The Negroni cocktail has seen a huge surge in popularity in recent years, to the point that ‘Are you a Martini or Negroni person’ has become a valid question sparking strong debate in the drinks world. So let's get into it!
What is a Negroni
So, what is a Negroni? A Negroni is an aperitif of Italian descent, which you would normally drink before a meal, although it is now commonplace to have them as a casual drink out and at home, due to how easy it is to make one. Whereas in the UK we may be familiar with happy hour, in Italy they have aperitivo hour, to celebrate the start of the evening with small plates and bitter drinks to open the palate for the main meal without filling you up.
The History of the Negroni
Negronis are made mixing equal parts gin, rosso (red) vermouth and Campari or equivalent, a liqueur infused with aromatic plants, bitter herbs and fruit. There is no definitive proof as to the creation of this cocktail. However, the most widely acknowledged story is that it was made by request of Count Camillo Negroni in Florence, Italy in 1919. The Count was visiting the Caffe Casoni and requested his favourite cocktail, an Americano (Vermouth, Campari and Soda) from bartender, Forsco Scarselli. However, he asked that the drink be made stronger by replacing the soda with gin. Scarselli used an orange garnish in place of lemon that garnished Americanos to define it as a different drink. To this day, it is essential for a Negroni to have a slice of orange or peel. The drink was an immediate hit and in the same year, the family set up the Negroni Distillery, producing ready-made Negronis. The distillery still operates today.
So Simple to Make
The Negroni is another simple cocktail like the Old Fashioned, in fact, it’s even simpler. For unlike the Old Fashioned, there is no method as such, it’s as simple as equal measures of the ingredients in the glass and giving it a quick stir to mix, in some cases with a finger.

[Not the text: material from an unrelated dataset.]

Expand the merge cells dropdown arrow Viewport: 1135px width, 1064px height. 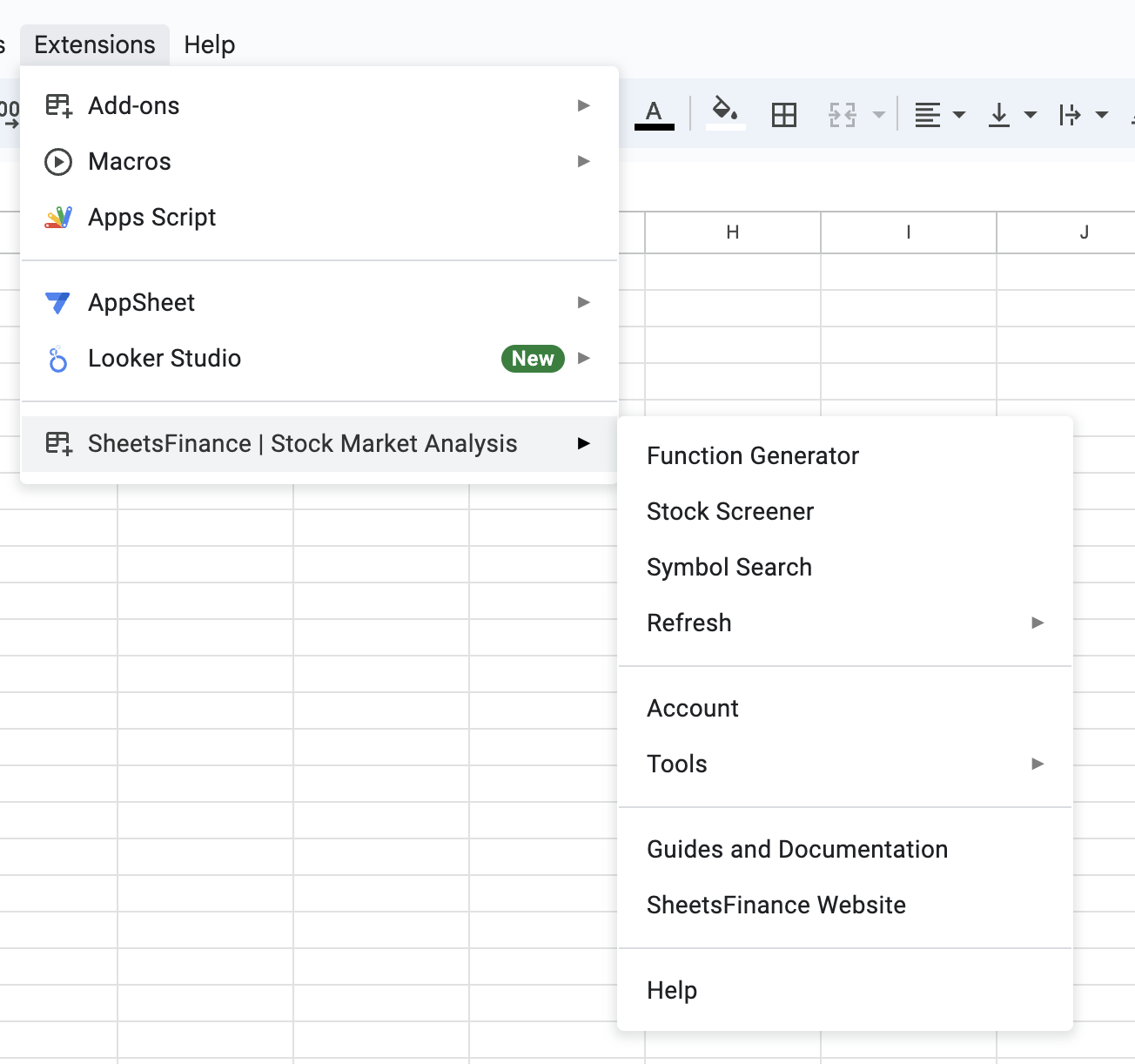click(x=879, y=115)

Why Quality Ingredients Matter
With this in mind, making a good Negroni lies solely in the quality of the ingredients and the ratio of the measures. That said, due to gin being a component, it is possible to achieve variation to the flavour. As most drinks enthusiasts know, there is an enormous wealth of gins out there. And nowadays there are ones made especially for Negronis too.

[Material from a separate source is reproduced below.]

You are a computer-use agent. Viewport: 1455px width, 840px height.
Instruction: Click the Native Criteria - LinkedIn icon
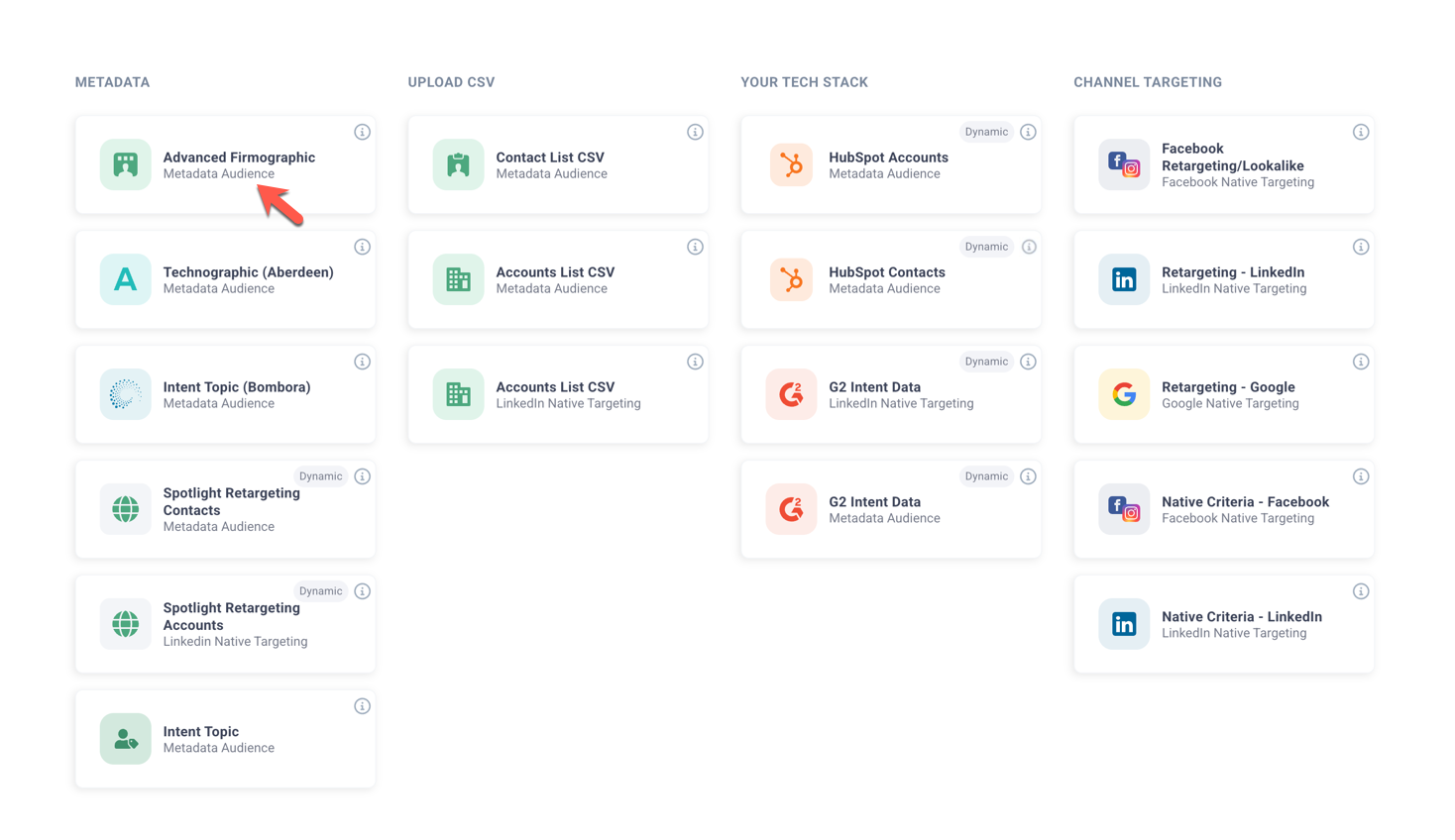[x=1123, y=624]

Strong dry gins with herbaceous notes will hold their weight to the other elements but it’s always worth experimenting. It’s also worth considering what vermouth you’re using. Vermouth is on the up at the moment, with companies bringing out high quality products naturally sweetened by balanced botanicals rather than heavy on the wormwood and sweetened with sugar.
Vermouths like Cocchi Storico di Torino with notes of chocolate and bitter orange work wonderfully with Campari. Sweet vermouths play their part to strike a balance, offsetting a little bit of that Campari bitterness, a flavour people really either love or hate and one that is acknowledged to be an acquired taste.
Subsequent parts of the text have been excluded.